According to ‘the Glasgow Miracle’ blog, much of the responsibility for the reinvigoration of the art scene in the 1970s and 1980s can be attributed to the Third Eye Centre and its founder, Glaswegian playwright and pianist Tom McGrath. It was his incessant need for experimentation and pushing the boundaries that allowed many memorable events to take place, such as Billy Connolly’s performance or the development of video art through McGrath’s connection with the Rotterdam Arts Foundation. Other writers point to the environmental art course at Glasgow School of Art led by David Harding as the thing that sparked ‘the Glasgow Miracle’. Above all else, Glasgow’s burgeoning art scene as we know it now had been shaped by the permissive attitude that the government in the 1970s and 1980s had towards grass-roots movements such as Third Eye Centre. Vacant buildings scattered around the city were easily available to artists and activists, with the Arts and Humanities Research Council investing into the renaissance of art in Glasgow at the time. Nowadays, we see what a huge change has affected the government’s policy on art and art funding. One example is Govanhill Baths which the city council had attempted to close down in 2001, but which, due to the protests from the representatives of local communities and artists, reopened as a community centre.

What appeared to be the norm in the 1970s and 1980s, today is treated as a miracle, ephemeral and irrational.

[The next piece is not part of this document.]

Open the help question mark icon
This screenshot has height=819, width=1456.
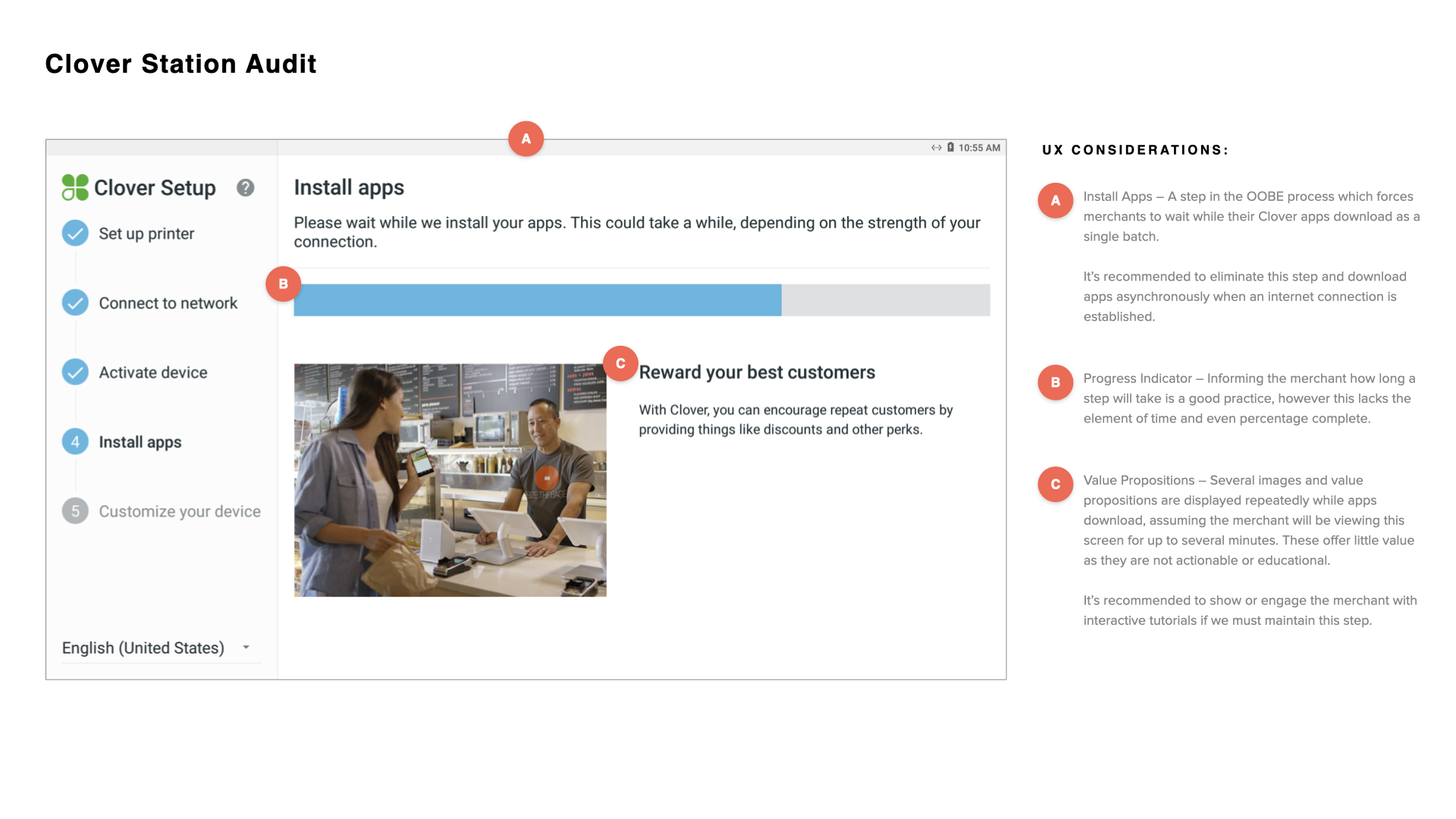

However, the long string of names of Scottish artists associated with the Turner prize reads as a confirmation that miraculous things are still possible in Glasgow, which remains open to new possibilities and projects. It almost seems that the most surprising ‘miracle’ of all is the lack of contemporary art market in Scotland. Perhaps due to the tradition of shipbuilding and export of goods as the factors defining Glasgow in the eyes of the world, contemporary art is similarly ‘shipped off’ and sold to all the corners of the world, rather than adorning Scottish art galleries and private houses. Thus the term ‘the Glasgow miracle’ invariably points toward the commercial side of art; it’s a catchy phrase allowing the artists to advertise their works successfully (the Glasgow School of Art even offers a city walking tour, exploring the miracle and sights connected to it).

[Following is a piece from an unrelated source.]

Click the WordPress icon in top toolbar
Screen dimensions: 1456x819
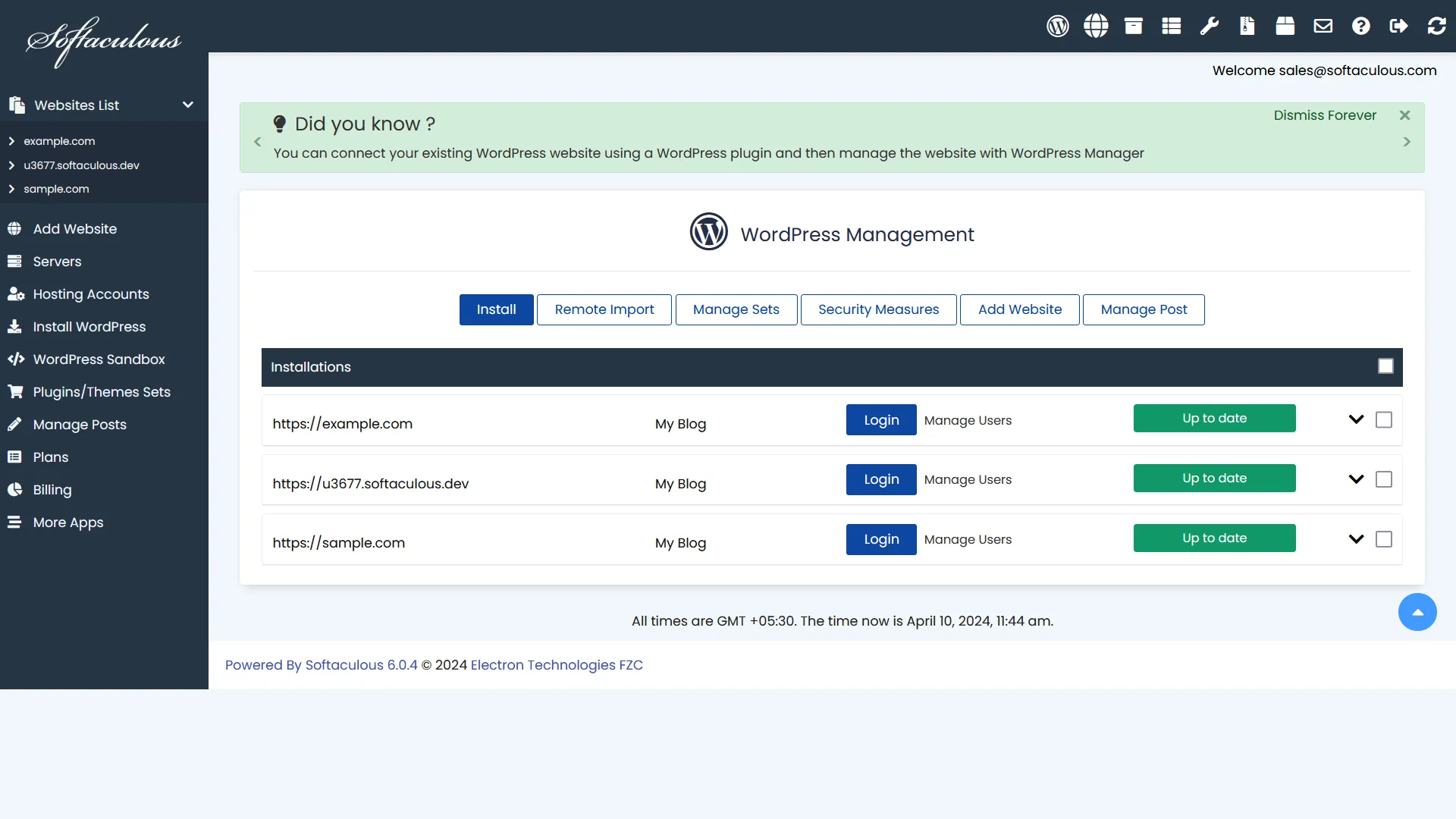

‘The Glasgow Miracle’ has been thoroughly deconstructed by critics and pieced back together to form a brand, advertising Glasgow as a tourist destination The term, with its commercial implications, seems to be nothing more than an eye-catching candy wrapper, concealing the amount of work that had been contributed to its production. It would be interesting to explore the impact of the term on the work of young generation of artists who grew up in the shadow of the famous Turner prize winners. One can only wonder what would happen if the newly opened Reid building carried a sign saying ‘The Glasgow Miracle’ instead of it’s colourful exclamation ‘Now Sing!’, designed by Glasgow-based Michael Stumpf.